Sue Howard and her Lost Baby
St. Philips Church and graveyard are where Sue Howard and her baby “rest.” People say these sad Charleston haints are crying at the grave where the mother was buried with the child. The child died at birth and the mother six days later. More than 100 years later, women are still overcome with emotion and cry at the grave. There have been pictures that appear to show a ghostly woman weeping over the grave. The overcome women get a distinct impression that she “buried her heart” in this place.
A sign on the gate outside the graveyard says, “The only ghost at St. Phillip’s is the Holy Ghost.” Touché.

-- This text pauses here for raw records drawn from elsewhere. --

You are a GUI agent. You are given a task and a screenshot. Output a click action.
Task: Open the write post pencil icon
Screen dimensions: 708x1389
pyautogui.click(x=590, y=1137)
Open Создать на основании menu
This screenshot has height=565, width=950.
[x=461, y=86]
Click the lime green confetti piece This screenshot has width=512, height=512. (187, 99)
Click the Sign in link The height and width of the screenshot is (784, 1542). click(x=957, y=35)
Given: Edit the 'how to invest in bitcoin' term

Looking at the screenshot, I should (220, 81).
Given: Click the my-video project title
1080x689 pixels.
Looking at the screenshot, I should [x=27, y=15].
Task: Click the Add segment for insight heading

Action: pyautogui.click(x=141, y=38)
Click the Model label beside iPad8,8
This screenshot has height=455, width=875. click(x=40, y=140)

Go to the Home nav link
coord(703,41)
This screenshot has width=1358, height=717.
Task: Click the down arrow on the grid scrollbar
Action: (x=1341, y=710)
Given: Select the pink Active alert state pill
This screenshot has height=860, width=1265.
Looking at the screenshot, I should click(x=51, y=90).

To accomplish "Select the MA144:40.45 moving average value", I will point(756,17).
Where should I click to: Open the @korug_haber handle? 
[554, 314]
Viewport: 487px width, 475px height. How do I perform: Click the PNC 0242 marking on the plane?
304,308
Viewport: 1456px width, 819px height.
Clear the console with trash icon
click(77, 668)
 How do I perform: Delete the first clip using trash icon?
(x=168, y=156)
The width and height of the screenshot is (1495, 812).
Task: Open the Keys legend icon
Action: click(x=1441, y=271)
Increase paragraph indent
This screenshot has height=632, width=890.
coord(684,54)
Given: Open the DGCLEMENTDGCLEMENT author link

These were just a few of the ghost stories and cemetery tales I heard while visiting Charleston. There are dozens more. In a southern city this old that has seen so much war and sickness, it’s endless. I barely mentioned the jail, the Old Exchange and Provost Dungeon, Powder Magazine, the Pink House, Fort Sumpter, and others. But if you like ghost stories, Charleston is a great place to find them.
My last tour ended late; it was dark and nearing midnight when I walked alone to my van. I passed graveyard after graveyard and tried not to linger as I approached the witching hour. There was laughter in the distance, and church bells tolled. I walked rapidly across the cobblestones, the Charleston haints with me all the way.